🔢 Text Entropy Calculator – Measure Information Density
The Text Entropy Calculator applies Shannon entropy — the foundational concept of information theory — to any text you provide. It quantifies how much randomness or information content exists in a string, measured in bits per character. Whether you're evaluating password strength, auditing encryption output, or studying linguistics, this tool gives you an instant, accurate picture of your text's information density.
📐 The Shannon Entropy Formula
Claude Shannon introduced entropy in 1948 as a measure of uncertainty in a communication channel. For discrete symbols, the formula is:
H(X) = -Σ [ p(xᵢ) × log₂(p(xᵢ)) ]Where:
p(xᵢ)is the probability (relative frequency) of characterxᵢ- The sum runs over all unique characters in the input
- The result is in bits per character
For example, the string aaaa has zero entropy — every character is predictable.
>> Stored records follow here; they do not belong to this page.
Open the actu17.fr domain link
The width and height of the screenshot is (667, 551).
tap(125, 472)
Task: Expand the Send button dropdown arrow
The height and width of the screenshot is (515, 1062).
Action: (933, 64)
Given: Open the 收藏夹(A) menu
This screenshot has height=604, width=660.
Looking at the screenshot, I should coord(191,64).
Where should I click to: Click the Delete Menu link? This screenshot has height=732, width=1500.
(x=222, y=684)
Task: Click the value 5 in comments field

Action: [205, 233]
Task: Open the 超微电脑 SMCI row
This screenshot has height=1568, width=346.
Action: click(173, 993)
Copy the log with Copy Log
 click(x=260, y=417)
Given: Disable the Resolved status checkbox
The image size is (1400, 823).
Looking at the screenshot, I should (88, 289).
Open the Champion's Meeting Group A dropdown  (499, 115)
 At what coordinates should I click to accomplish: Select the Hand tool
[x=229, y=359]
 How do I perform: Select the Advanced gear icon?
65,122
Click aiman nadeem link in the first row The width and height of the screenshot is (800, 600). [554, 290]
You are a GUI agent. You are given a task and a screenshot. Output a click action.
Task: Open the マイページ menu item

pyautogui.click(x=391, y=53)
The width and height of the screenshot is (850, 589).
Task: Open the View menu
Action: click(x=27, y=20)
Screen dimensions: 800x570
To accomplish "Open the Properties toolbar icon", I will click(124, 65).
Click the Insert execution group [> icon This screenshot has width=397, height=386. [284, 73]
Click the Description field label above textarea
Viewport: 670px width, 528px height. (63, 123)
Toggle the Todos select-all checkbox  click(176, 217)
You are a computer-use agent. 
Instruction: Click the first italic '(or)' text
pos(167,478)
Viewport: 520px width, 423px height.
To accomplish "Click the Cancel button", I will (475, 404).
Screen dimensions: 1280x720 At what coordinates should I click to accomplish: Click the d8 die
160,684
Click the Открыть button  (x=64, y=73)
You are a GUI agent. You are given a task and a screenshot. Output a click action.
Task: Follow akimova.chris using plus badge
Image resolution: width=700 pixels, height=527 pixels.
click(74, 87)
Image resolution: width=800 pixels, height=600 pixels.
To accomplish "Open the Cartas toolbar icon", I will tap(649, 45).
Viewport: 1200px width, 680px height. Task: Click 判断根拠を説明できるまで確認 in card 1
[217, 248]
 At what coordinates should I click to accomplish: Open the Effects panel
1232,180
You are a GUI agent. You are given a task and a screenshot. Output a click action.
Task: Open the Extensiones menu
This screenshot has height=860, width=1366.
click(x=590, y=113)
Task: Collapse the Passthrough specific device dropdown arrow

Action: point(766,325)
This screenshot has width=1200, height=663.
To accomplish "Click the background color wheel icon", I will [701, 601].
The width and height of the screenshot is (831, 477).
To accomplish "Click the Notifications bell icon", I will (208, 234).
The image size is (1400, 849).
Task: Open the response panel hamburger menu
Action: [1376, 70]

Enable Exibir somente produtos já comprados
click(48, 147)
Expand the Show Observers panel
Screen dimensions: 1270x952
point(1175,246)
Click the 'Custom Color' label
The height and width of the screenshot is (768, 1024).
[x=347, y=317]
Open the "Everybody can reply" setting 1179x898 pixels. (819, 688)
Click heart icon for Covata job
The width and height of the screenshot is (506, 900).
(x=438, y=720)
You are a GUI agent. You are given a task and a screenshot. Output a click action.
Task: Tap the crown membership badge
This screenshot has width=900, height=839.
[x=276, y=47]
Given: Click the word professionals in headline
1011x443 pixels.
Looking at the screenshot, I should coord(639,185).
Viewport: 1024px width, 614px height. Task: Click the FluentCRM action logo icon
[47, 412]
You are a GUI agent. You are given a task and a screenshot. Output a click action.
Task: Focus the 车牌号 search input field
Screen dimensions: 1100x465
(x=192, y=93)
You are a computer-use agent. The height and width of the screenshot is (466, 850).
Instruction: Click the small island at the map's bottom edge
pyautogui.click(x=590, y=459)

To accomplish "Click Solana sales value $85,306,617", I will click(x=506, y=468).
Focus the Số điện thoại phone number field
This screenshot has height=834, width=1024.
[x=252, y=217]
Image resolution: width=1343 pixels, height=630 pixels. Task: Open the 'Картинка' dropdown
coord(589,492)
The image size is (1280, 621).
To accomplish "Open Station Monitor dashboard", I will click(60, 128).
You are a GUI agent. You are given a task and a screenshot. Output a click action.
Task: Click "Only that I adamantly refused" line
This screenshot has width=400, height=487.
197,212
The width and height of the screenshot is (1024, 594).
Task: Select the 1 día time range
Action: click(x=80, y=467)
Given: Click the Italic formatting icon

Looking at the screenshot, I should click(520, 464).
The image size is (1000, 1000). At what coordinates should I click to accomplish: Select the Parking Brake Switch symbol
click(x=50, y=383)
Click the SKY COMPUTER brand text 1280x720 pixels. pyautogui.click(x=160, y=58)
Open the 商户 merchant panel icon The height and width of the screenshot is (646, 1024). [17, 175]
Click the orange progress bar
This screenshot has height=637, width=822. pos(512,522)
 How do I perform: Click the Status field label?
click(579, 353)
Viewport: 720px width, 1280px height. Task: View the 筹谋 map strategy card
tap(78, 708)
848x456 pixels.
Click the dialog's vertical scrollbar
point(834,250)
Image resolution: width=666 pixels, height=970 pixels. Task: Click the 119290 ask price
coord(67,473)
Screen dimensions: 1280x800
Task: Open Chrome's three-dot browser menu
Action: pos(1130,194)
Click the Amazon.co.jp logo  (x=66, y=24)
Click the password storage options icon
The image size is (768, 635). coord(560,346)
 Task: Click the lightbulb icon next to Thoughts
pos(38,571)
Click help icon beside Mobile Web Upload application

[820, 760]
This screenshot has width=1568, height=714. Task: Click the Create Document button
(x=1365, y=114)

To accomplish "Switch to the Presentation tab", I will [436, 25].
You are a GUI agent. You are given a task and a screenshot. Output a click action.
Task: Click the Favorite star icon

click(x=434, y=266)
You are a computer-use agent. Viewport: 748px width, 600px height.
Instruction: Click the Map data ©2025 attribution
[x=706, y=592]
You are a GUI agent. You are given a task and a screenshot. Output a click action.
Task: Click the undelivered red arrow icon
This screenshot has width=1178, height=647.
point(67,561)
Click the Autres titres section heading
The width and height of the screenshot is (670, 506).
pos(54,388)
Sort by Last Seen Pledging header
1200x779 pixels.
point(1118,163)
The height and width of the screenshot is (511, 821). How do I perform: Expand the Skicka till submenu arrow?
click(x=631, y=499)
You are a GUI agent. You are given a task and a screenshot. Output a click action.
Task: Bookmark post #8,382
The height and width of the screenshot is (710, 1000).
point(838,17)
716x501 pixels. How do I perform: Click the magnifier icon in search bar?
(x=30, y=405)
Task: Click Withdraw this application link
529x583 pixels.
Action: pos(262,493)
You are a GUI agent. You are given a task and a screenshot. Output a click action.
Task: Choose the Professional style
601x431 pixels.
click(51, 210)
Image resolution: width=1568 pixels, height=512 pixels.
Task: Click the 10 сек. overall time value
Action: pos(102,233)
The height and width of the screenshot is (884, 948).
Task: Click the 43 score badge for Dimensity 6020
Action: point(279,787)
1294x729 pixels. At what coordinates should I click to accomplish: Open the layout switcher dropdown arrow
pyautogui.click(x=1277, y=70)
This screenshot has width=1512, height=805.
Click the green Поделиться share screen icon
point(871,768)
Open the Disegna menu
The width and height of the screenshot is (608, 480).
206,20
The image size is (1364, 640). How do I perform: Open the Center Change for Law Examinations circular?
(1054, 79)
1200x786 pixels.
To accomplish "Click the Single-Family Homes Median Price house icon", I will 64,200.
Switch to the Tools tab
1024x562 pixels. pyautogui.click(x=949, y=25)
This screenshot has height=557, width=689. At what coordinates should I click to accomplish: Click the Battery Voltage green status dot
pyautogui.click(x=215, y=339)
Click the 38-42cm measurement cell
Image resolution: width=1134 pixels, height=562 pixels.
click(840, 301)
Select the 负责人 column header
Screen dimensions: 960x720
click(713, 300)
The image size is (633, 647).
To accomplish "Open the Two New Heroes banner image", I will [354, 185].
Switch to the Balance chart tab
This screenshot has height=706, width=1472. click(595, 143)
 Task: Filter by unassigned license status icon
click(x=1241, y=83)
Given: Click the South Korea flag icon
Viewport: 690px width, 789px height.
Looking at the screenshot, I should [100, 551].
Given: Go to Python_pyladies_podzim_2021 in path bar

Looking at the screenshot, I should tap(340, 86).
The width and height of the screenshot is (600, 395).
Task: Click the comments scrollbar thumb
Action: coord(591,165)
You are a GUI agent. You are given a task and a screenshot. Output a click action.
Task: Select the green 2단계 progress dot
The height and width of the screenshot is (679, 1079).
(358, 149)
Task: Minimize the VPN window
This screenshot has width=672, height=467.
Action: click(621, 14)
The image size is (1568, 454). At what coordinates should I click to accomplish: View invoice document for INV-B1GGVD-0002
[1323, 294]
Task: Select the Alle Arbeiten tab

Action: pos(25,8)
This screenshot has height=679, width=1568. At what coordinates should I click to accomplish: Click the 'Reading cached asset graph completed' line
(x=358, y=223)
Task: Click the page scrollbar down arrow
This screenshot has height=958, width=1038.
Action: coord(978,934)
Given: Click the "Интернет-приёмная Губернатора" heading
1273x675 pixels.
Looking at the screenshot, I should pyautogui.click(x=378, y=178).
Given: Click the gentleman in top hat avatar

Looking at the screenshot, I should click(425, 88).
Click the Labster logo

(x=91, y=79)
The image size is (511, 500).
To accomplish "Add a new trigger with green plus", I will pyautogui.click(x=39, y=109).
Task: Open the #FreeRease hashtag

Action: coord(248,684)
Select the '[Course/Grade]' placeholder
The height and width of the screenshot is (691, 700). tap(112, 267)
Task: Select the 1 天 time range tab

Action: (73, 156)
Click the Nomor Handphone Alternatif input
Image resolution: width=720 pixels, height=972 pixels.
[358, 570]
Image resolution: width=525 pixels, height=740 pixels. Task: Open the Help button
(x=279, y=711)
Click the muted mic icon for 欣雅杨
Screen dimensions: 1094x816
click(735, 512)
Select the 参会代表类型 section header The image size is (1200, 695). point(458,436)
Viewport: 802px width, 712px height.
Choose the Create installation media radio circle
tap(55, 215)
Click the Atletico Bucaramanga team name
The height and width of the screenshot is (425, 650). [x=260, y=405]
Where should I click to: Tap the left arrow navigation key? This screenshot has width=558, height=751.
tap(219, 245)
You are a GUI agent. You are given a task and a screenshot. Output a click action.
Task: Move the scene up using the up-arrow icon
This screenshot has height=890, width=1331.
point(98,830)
The string abcd has entropy log₂(4) = 2.0 bits/char — each character is equally likely.
📊 Derived Metrics Explained
| Metric | Formula | What It Tells You |
|---|---|---|
| Shannon Entropy | H = -Σ p·log₂(p) | Average randomness per character |
| Total Entropy Bits | H × length | Total information content of the string |
| Max Possible Entropy | log₂(alphabet_size) | Upper bound for the detected character set |
| Normalised Entropy | H / log₂(alphabet) × 100 | How close to maximum randomness (percentage) |
🔐 Password Strength via Entropy
Total entropy bits (H × length) is the most reliable metric for password strength because it accounts for both character diversity and password length:
- Under 28 bits → Weak — easily brute-forced
- 28–35 bits → Fair — acceptable for low-risk accounts
- 36–59 bits → Strong — recommended for most use cases
- 60+ bits → Very Strong — suitable for high-security credentials
These thresholds assume an attacker has no prior knowledge of the password's structure. Dictionary-based passwords may score high in entropy but remain vulnerable to targeted attacks.
🔬 Analysis Modes
Character vs. Byte Analysis
Character mode treats each Unicode code point as one symbol — ideal for natural language text. Byte mode uses the raw UTF-8 byte values (0–255), which is appropriate for cryptographic assessments of binary data or multi-byte characters like emoji and accented letters.
N-gram Entropy
Instead of analysing individual characters, n-gram entropy considers sequences of n characters at once. A bigram entropy near zero (e.g., abababab) reveals repeating two-character patterns that unigram entropy alone might partially miss. This is useful for detecting structured tokens or weak pseudo-random generators.
Chunked Analysis
For long documents or logs, chunked mode divides the text into fixed-size segments and computes entropy for each chunk independently. Visualising entropy across chunks helps identify regions of compressed data, encrypted blocks, or repeated boilerplate content.
Comparative Mode
Paste two text samples side-by-side to instantly compare their entropy values, normalised scores, and character distributions. This is particularly useful when comparing candidate passwords or evaluating which version of a generated token is more random.
🛠️ Practical Use Cases
- Security audits — verify that generated API keys, session tokens, or passwords meet entropy thresholds
- Data compression — text with low entropy compresses well; high entropy text is already dense
- Cryptographic analysis — encrypted ciphertext should have entropy close to the maximum for its byte range
- Linguistics research — compare information density across languages, writing systems, or genres
- Education — demonstrate core concepts of information theory interactively
⚙️ Options Reference
- Case Sensitivity — treat
Aandaas the same character to analyse structural entropy independent of casing - Ignore Whitespace — exclude spaces and newlines to focus on meaningful character distribution
- Character Set Filter — restrict analysis to All characters, ASCII only, or Alphanumeric only
- Precision — configure the number of decimal places shown in the entropy result (0–10)
- Custom Alphabet Size — override the detected alphabet size for normalisation (e.g., set to 64 for Base64-encoded strings)
All calculations run entirely in your browser. No text is ever sent to any server, making this tool safe for analysing passwords, private keys, and sensitive documents.